技術革新のようなイノベーションはどこから生まれるのでしょうか。それを開発者の力だけではなく、その製品を使用し、評価できるユーザーの支援に求める考え方があります。これはユーザーイノベーション研究として、多くの研究者の注目を集めてきました。しかし従来の研究では、主にホビーストのような自律性の高いユーザーが注目されており、組織や集団に属した職業的な専門家ユーザーに焦点を当てたものは多くありませんでした。またユーザーの貢献を促す要因ばかりに目が向いており、ユーザーの関与を妨げる障壁についてはほとんど顧みられることはありませんでした。
そこで本研究は、医師に対する詳細なインタビューや広範囲にわたるアンケートを用いて、医師が医療機器の開発に関与する実態を解明しました。とくに本研究の独自性は、医師の関与を妨げる障壁に着目し、統計的な方法によって、それが評価の欠如(昇進につながりにくい)であるのか、資源の欠如(時間・資金・設備がない)であるのか、あるいは適合性の欠如(専門知識が活用できない)であるのかを緻密に分析したことにあります。

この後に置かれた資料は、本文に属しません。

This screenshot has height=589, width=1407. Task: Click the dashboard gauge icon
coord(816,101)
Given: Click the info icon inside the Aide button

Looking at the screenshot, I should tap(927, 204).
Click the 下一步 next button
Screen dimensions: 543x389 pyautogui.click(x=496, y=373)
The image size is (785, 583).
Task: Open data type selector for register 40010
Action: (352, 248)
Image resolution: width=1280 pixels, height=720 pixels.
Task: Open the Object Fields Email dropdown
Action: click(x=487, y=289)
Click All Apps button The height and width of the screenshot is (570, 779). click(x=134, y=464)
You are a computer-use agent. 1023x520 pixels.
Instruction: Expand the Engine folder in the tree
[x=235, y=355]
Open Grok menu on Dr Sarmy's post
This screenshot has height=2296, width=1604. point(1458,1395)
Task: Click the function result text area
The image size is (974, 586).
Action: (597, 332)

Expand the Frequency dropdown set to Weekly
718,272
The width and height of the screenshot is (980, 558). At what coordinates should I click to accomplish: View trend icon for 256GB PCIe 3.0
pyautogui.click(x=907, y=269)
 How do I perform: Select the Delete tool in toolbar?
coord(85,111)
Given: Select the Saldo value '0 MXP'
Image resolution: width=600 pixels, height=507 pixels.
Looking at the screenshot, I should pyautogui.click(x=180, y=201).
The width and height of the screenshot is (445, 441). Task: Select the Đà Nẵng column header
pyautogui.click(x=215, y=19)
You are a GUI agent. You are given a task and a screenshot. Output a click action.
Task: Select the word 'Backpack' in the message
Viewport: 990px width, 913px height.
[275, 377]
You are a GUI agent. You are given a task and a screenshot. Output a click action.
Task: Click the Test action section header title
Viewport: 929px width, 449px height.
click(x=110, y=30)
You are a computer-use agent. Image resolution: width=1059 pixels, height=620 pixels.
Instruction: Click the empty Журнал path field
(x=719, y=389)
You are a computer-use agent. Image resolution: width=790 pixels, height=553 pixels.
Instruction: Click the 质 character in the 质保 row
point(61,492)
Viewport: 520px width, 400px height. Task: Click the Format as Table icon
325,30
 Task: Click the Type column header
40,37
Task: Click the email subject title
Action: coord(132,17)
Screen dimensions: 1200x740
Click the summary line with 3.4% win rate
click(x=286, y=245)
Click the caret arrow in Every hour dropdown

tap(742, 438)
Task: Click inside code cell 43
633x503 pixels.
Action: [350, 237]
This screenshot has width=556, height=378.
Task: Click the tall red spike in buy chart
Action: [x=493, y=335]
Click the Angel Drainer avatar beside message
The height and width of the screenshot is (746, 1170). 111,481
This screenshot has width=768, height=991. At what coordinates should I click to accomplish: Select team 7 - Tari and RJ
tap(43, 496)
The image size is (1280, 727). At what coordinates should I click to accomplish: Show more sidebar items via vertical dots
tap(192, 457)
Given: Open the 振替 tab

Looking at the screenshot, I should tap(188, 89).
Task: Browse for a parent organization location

その結果は事前の予想を覆すものでした。分析結果からは実は評価や適合性は大きな問題になっておらず、資源(とくに時間)こそが重大な障壁である可能性が明らかになりました。医師などの専門家ユーザーは、医療機器開発への協力のような自主的な活動に対して、時間や労力配分をめぐって強い葛藤を抱いている恐れがあるのです。ここからは、組織に属する専門家ユーザーによるイノベーションを促進するためには、努力を正当に評価することや専門知識のマッチングを改善すること以上に、時間配分等のスケジューリングの自律性を支援することが鍵になるという洞察が導かれます。これは既存研究が見落としてきた重要な論点を指し示すものであり、ユーザーイノベーション研究を大きく進展させるものです。本論文は、以上のような学術的な発見や分析によって、高く評価されました。
経営学研究のさらなる発展に向けて、久保田さん、大沼さん、積田さんの今後の御活躍を祈念いたします。